Much of Rickey’s work was created in his studio in East Chatham, New York, where he settled in 1960. Prior to that time, the artist had lived and taught in Bloomington, IN; New Orleans, LA; New York, NY, and throughout the Midwest. His childhood, youth, and college years were spent in Scotland and Britain. Aside from East Chatham, Rickey also had studios in Berlin, Germany, and Santa Barbara, CA.

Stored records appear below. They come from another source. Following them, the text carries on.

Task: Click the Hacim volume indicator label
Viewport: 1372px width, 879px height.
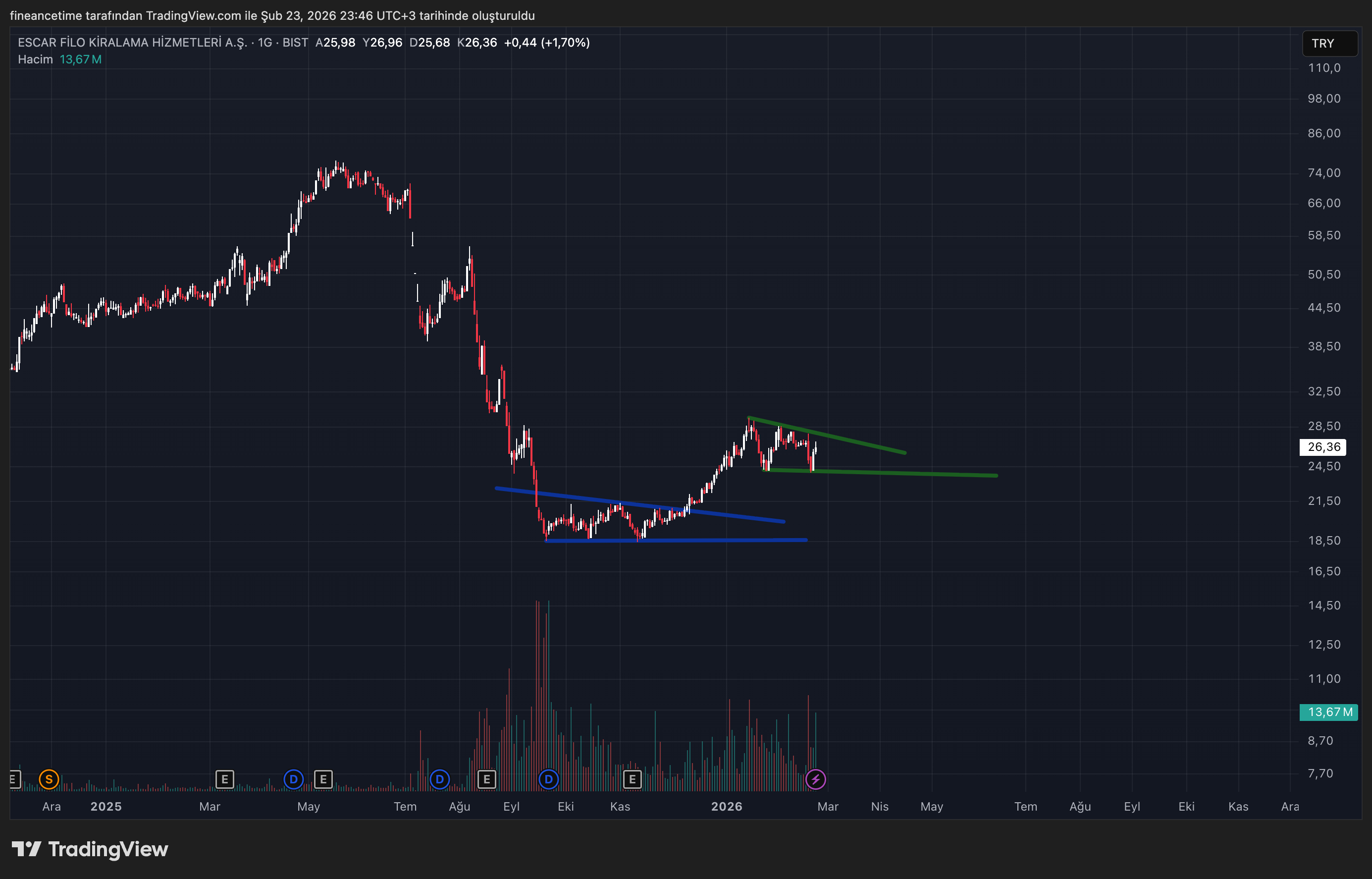Action: (x=35, y=59)
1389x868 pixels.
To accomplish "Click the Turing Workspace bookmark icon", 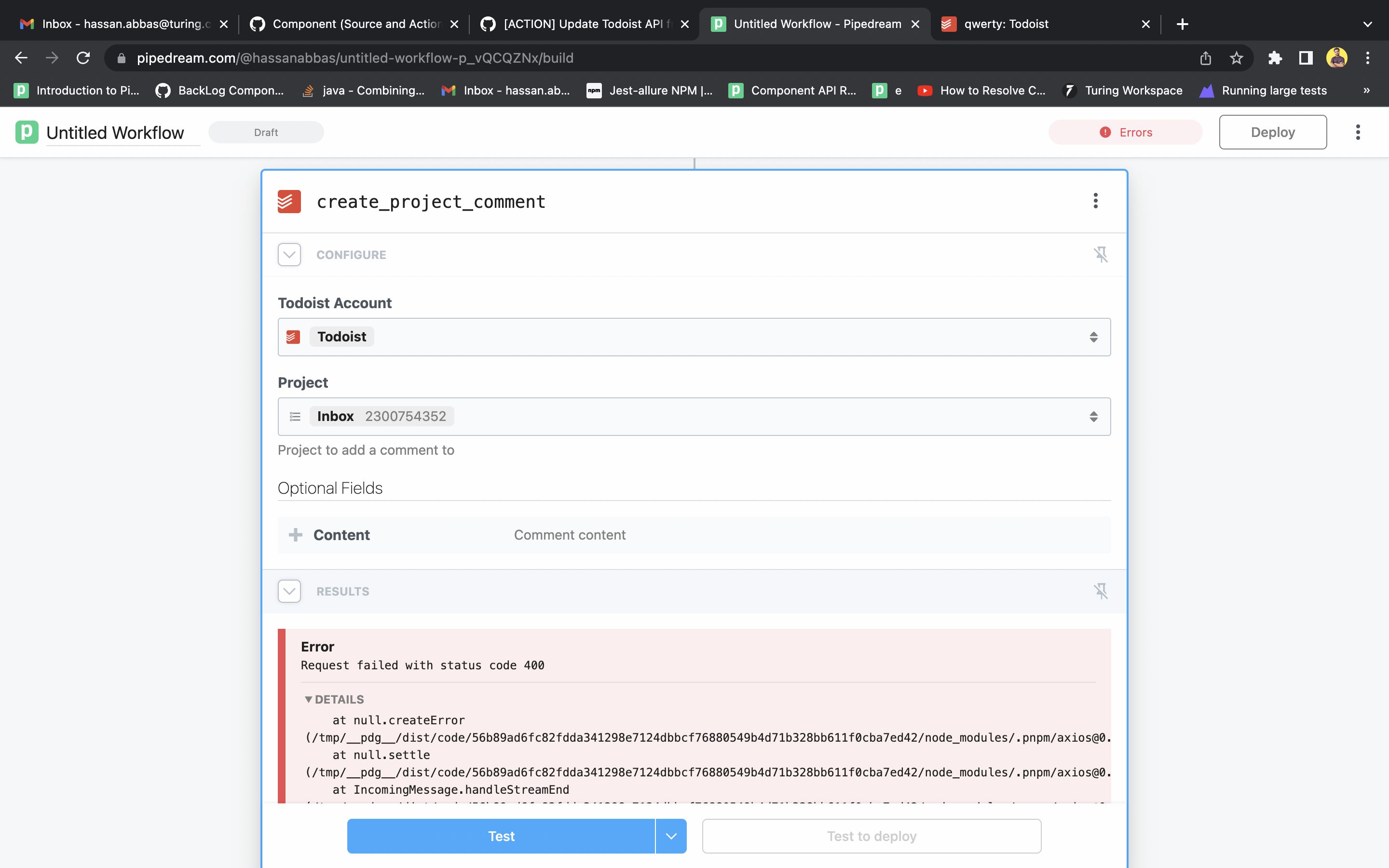I will coord(1070,90).
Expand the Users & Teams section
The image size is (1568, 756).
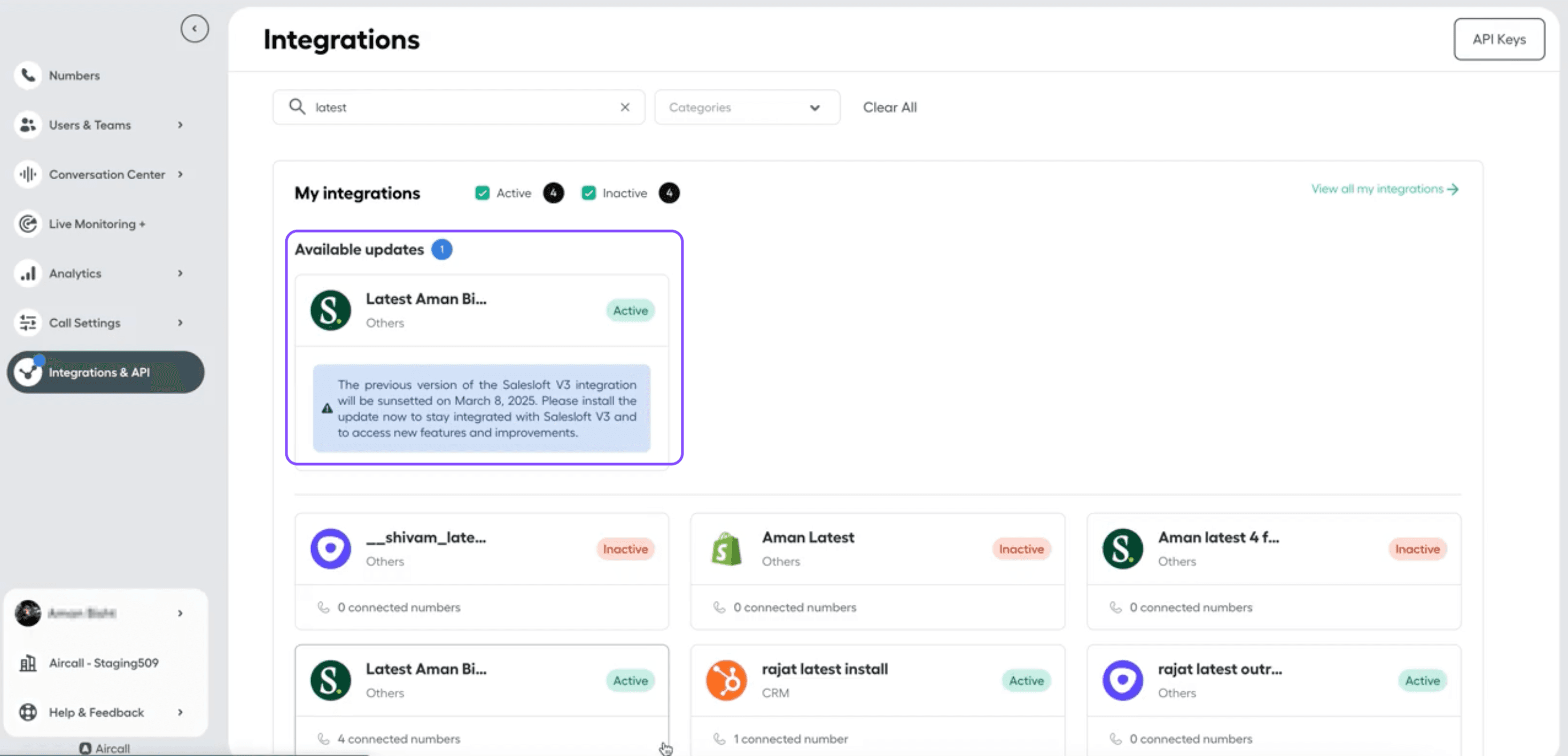click(180, 125)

His work is included in the permanent collections of over 150 museums worldwide, including the Hirshhorn Museum and Sculpture Garden, Smithsonian Institution, Washington, D.C.; Los Angeles County Museum of Art, California; Museum of Modern Art, New York; Metropolitan Museum of Art, New York; National Gallery of Art, Washington, D.C.; Walker Art Center, Minneapolis; National Gallery of Scotland, Edinburgh; Museum Boijmans Van Beuningen, Rotterdam and Kunstmuseum Bern, Switzerland, among many others. Key exhibitions include George Rickey on Park Avenue, New York (forthcoming); A Life in Art: Works by George Rickey, Indianapolis Art Center, Indiana (2009); George Rickey Sculpture: A Retrospective, Vero Beach Museum of Art, Florida; Frederik Meijer Gardens and Sculpture Park, Grand Rapids and McNay Art Museum, San Antonio (2007-09); George Rickey: Kinetische Skulpturen, Museum für Kunst und Gewerbe, Hamburg, Germany (2003) and George Rickey – Retrospective Exhibition, Solomon R. Guggenheim Museum, New York (1979).